Work instruction: The answer must match the listing exactly, with every line written out again.

--- Records to process Enclosed Below ---

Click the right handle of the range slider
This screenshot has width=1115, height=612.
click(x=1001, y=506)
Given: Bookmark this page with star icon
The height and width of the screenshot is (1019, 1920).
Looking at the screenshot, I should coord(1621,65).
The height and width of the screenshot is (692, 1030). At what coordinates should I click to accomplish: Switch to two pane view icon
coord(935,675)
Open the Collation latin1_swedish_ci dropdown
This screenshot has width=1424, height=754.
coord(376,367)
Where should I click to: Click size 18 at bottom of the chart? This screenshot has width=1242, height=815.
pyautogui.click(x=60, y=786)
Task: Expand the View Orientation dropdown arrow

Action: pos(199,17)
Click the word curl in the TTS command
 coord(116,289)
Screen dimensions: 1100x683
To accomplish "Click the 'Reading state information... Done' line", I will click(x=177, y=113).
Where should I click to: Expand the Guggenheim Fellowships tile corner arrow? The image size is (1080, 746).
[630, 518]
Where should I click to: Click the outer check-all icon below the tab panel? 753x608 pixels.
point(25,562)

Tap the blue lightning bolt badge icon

--- End of Enclosed Records to process ---

Solution for this task:
Click the right handle of the range slider
This screenshot has width=1115, height=612.
click(x=1001, y=506)
Given: Bookmark this page with star icon
The height and width of the screenshot is (1019, 1920).
Looking at the screenshot, I should coord(1621,65).
The height and width of the screenshot is (692, 1030). At what coordinates should I click to accomplish: Switch to two pane view icon
coord(935,675)
Open the Collation latin1_swedish_ci dropdown
This screenshot has width=1424, height=754.
coord(376,367)
Where should I click to: Click size 18 at bottom of the chart? This screenshot has width=1242, height=815.
pyautogui.click(x=60, y=786)
Task: Expand the View Orientation dropdown arrow

Action: pos(199,17)
Click the word curl in the TTS command
 coord(116,289)
Screen dimensions: 1100x683
To accomplish "Click the 'Reading state information... Done' line", I will click(x=177, y=113).
Where should I click to: Expand the Guggenheim Fellowships tile corner arrow? The image size is (1080, 746).
[630, 518]
Where should I click to: Click the outer check-all icon below the tab panel? 753x608 pixels.
point(25,562)

Tap the blue lightning bolt badge icon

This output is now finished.